_What is needed:_ Continue this book summary on the middle-class constitution from the point where it stops, not the listing that follows it.

_Passage:_
□ □ □ □ □ □ □

5. The Crisis of the Middle Class Constitution (evolution of constitutions to deal with inequality)

The Crisis of the Middle-Class Constitution. Ganesh Sitaraman. 2017.

The author, from the Vanderbilt Law School and the Center for American Progress, maintains that the number one threat to American constitutional government today is the collapse of the middle class. To make his case, he reviews the interplay of constitutional theory and the conflict of economic classes throughout history with special reference to the novel aspects of the US Constitution, which is a middle class constitution.

From the ancient Greeks onward, political philosophers were preoccupied with the problem of economic inequality and its relationship to the structure of government. They sought to prevent the clash of wealthy elites with everyone else from leading to the rich oppressing the poor or the poor seeking to confiscate and redistribute the wealth of the rich. In ancient Athens, from the time of Solon in 594 B.C. until 403 B.C., requirements for holding political power evolved from birth to wealth to geography to citizenship alone. In the next century, the golden age of Athens, democracy flourished. All 20,000 to 30,000 (male) citizens were entitled to direct participation. Leaders were selected by lottery rather than elections to eliminate advantages for wealthy or privileged elites. The majority of citizens who participated were essentially from the middle class.

□ □ □ □ □ □ □

_Dataset excerpts:_
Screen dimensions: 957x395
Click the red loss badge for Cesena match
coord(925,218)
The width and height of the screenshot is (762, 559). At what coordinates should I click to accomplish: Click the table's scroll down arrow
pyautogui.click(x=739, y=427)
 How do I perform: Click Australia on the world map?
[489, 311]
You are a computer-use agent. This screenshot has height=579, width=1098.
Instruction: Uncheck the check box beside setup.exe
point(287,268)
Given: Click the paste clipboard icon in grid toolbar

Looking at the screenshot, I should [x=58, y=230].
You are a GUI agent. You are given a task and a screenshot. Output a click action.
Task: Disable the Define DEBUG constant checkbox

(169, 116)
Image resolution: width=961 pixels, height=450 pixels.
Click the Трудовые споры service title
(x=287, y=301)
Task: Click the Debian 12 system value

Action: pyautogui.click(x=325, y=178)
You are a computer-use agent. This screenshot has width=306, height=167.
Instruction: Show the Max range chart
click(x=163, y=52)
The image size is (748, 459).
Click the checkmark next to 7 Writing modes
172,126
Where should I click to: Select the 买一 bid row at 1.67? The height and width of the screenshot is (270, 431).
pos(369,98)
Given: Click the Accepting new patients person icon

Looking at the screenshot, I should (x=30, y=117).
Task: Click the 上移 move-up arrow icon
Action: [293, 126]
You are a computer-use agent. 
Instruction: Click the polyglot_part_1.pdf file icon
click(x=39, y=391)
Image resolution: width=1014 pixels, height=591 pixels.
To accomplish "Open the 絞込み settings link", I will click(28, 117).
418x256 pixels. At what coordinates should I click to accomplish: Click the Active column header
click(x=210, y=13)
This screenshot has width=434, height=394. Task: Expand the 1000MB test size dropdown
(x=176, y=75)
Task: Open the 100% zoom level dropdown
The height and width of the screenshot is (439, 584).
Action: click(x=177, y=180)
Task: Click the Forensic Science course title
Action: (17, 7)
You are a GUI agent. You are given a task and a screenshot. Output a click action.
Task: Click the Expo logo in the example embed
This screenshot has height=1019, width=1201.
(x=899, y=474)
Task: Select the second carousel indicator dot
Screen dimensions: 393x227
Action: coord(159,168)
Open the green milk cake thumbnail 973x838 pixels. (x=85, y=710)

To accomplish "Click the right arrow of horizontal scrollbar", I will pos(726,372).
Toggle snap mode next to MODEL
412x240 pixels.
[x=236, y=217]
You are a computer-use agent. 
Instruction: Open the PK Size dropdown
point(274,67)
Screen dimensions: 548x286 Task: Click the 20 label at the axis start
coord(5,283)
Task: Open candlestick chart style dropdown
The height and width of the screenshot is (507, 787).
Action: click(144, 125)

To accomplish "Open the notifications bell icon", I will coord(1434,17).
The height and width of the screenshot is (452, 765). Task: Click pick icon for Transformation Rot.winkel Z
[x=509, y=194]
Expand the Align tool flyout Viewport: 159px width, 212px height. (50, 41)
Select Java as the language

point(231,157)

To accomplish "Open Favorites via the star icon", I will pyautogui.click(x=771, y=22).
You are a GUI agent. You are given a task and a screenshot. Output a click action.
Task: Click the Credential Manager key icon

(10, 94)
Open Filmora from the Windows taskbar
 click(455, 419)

□ □ □ □ □ □ □

_Expected answer:_
This pattern changed for the great republics that followed throughout history, including Rome, Florence, Venice, and England. All had what the author calls class warfare constitutions that entrenched economic class into the structure of government in the hope of preventing instability, class warfare, and revolution. According to Aristotle, the best achievable constitution was what he called a middle constitution, but it required balancing of the interests of the rich and the poor by a strong middle class, such as was present in Athens. Aristotle also described what the author calls a class warfare constitution in the absence of a strong middle class. In this system, checks and balances are created between the rich and the poor by awarding divisions of government according to class, like today’s House of Lords and House of Commons. This became a dominant form of constitution for republics for the next two millennia.

The history of the ancient Roman Republic provides an example of the operation of a class warfare constitution. Around 493 B.C., a struggle between the patricians and plebeians eventually led to the formation of the plebeian assembly and tribunes to balance the aristocratic senate and consuls. Eventually this separation of political powers between economic classes failed to prevent major political instability because its provisions were not enforced. Over the centuries, the elite class of large landowners took control with impunity of more and more of the vital public lands they shared with plebs. Beginning in 133 B.C., first one then another of the Gracchus brothers became a tribune and was killed along with many followers when addressing this land use issue with land reform. In the century of extreme violence that followed, the Republic fell to a succession of strong leaders as Rome descended into class war, civil war, and finally rule by the Caesars.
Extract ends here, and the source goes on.